[PARTS OF THE EXERCISE]
A: List every file name mentioned in the Elastic Beanstalk question below.
B: Answer these from the Elastic Beanstalk question below:
(i) What does the writer use as a Docker registry?
(ii) According to the quoted documentation, when are no files other than docker-compose.yml required?
(iii) Which two files does the error message say can specify a Docker image?
══ EXTRACT TO READ ══
AWS Elastic Beanstalk with AMI2 and docker-compose.yml

I have been trying to make Elastic Beanstalk work with Docker AMI2 image and docker-compose.yml.
The documentation says it should work out of the box with docker-compose.yml file.
I use ECR as docker registry and have updated Elastic Beanstalk role to be able to pull images from ECR.
https://docs.amazonaws.cn/en_us/elasticbeanstalk/latest/dg/single-container-docker-configuration.html
Create a docker-compose.yml file to deploy a Docker image from a hosted repository to Elastic Beanstalk. No other files are required if all your deployments are sourced from images in public repositories. (If your deployment must source an image from a private repository, you need to include additional configuration files for authentication. For more information, see Using images from a private repository.) For more information about the docker-compose.yml file, see Compose file reference on the Docker website.
However, I keep getting the following message when spinning up the environment:
Instance deployment: You must specify a Docker image in either 'Dockerfile' or 'Dockerrun.aws.json' in your source bundle. The deployment failed.
═══
══ GIVEN DATA ══
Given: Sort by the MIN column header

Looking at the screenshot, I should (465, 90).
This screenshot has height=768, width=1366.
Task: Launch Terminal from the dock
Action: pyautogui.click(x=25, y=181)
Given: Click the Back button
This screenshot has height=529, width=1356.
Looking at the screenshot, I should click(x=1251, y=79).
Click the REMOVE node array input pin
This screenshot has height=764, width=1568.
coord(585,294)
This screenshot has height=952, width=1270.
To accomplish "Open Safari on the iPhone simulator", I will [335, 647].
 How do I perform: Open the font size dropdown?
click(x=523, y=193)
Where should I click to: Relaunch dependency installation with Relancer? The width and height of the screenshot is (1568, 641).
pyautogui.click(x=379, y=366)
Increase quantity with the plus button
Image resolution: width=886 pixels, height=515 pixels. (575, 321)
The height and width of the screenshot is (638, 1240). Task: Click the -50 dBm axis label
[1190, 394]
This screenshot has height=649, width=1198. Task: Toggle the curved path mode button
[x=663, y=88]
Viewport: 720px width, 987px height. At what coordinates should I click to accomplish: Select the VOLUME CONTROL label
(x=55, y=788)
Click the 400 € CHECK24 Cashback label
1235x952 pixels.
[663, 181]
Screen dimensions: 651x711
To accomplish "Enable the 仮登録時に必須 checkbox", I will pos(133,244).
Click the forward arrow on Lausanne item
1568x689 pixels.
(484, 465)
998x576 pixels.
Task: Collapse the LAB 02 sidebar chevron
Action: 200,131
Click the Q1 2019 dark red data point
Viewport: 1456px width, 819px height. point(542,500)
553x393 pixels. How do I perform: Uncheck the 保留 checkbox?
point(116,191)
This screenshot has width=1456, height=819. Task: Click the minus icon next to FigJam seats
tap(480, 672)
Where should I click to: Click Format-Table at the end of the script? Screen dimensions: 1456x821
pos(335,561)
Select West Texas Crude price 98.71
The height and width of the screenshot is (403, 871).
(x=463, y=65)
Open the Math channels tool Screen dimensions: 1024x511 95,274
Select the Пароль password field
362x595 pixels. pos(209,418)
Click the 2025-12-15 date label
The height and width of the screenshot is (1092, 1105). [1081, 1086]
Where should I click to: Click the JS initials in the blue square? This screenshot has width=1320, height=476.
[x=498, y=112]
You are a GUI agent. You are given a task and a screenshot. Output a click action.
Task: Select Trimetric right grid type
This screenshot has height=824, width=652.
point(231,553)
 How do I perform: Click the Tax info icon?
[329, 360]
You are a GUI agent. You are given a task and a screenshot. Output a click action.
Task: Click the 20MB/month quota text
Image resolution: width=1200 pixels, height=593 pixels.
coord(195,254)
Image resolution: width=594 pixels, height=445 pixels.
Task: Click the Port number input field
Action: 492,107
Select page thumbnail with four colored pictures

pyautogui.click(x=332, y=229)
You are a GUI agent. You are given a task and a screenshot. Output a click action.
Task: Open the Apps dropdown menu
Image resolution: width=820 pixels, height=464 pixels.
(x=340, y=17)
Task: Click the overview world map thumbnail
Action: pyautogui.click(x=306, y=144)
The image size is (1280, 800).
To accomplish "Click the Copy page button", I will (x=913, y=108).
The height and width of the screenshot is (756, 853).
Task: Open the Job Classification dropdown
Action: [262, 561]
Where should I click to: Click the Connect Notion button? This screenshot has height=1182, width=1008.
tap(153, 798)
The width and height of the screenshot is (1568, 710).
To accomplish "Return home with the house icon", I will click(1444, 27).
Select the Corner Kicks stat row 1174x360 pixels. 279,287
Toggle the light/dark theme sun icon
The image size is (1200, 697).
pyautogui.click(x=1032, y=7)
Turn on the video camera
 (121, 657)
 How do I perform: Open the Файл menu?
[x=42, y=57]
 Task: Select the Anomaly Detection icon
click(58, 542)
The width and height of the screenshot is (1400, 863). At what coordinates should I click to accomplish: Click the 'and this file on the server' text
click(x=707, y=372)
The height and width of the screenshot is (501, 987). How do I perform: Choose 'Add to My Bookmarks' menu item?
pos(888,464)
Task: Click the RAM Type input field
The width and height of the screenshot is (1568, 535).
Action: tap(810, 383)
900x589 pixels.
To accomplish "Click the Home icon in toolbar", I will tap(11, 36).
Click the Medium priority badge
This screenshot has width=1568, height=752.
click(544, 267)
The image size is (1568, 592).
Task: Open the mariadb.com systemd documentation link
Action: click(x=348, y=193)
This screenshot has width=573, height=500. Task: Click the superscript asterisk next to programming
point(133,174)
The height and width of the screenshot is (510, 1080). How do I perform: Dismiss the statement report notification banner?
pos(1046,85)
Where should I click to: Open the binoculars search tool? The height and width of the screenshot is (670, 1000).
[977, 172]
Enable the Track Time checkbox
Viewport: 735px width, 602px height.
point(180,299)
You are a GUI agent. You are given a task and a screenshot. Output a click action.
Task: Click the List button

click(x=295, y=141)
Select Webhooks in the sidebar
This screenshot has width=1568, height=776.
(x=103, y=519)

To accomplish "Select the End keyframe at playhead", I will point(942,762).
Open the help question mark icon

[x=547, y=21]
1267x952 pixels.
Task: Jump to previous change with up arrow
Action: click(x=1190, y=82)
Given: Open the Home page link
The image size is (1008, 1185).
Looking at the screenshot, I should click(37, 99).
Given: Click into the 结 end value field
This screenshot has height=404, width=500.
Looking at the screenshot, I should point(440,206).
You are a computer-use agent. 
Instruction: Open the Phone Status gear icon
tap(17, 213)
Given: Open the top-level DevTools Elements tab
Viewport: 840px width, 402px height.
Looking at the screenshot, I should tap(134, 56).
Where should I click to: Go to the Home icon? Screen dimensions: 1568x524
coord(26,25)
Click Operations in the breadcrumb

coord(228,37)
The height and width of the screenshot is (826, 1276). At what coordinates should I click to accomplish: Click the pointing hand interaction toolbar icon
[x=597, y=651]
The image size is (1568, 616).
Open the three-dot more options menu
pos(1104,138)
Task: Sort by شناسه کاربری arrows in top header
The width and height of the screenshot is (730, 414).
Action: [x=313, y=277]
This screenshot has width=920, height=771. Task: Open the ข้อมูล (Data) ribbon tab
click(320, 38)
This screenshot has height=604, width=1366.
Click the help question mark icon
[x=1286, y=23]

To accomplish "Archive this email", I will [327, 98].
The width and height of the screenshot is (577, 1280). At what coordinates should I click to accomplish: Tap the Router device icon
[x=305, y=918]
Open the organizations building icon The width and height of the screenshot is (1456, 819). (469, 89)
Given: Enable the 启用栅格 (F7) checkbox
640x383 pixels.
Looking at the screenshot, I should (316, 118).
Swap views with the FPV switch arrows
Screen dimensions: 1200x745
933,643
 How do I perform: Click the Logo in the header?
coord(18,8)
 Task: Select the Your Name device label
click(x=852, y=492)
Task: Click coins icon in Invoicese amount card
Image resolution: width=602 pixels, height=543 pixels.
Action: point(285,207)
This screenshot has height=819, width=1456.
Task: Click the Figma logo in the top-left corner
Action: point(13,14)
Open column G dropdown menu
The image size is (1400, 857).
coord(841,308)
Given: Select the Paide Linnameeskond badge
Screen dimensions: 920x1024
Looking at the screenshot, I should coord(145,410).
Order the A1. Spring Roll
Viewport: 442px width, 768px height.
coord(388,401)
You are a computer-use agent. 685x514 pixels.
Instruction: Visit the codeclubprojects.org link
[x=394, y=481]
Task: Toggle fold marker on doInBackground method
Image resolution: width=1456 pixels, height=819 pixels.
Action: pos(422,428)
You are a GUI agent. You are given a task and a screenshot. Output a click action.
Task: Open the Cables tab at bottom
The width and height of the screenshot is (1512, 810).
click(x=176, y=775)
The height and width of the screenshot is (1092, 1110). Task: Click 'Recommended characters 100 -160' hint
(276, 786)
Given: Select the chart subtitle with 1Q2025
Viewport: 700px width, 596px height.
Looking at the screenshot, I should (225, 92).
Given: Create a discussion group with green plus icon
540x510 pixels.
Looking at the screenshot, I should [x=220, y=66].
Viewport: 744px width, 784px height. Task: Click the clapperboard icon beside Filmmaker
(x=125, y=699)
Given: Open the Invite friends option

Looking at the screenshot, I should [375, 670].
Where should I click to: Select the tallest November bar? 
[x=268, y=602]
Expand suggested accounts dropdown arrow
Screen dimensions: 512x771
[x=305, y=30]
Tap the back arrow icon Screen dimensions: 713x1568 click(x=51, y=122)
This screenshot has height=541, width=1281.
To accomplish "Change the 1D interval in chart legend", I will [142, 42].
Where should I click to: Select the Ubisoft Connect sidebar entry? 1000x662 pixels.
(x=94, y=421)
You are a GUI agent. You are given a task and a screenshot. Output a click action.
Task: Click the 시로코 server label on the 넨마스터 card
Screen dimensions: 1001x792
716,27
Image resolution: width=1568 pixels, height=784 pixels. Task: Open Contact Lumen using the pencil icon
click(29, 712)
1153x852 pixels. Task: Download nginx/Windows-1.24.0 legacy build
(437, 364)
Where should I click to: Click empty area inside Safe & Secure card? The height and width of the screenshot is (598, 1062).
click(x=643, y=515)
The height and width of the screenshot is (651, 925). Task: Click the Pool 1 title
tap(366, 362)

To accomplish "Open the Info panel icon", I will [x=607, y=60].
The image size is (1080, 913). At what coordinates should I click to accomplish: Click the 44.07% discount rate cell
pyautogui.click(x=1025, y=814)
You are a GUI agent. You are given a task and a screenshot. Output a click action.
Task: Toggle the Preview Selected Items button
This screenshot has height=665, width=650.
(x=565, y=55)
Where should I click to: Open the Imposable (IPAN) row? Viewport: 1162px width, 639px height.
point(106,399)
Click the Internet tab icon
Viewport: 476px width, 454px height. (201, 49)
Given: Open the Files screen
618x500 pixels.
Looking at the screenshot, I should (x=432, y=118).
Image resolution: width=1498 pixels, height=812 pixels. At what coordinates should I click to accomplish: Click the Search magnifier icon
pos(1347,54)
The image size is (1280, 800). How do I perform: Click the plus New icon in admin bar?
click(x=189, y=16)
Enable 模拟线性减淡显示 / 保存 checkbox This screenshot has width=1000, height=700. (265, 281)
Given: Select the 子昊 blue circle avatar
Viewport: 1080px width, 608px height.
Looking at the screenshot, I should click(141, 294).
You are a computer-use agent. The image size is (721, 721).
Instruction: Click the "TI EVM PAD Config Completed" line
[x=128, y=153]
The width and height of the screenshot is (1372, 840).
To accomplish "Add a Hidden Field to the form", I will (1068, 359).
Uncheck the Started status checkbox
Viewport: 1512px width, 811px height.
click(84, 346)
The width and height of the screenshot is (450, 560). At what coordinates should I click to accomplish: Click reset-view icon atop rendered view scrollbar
═══
[RESULTS FOR THE EXERCISE]
A:
docker-compose.yml
Dockerfile
Dockerrun.aws.json

B:
(i) ECR.
(ii) When all deployments are sourced from images in public repositories.
(iii) 'Dockerfile' or 'Dockerrun.aws.json'.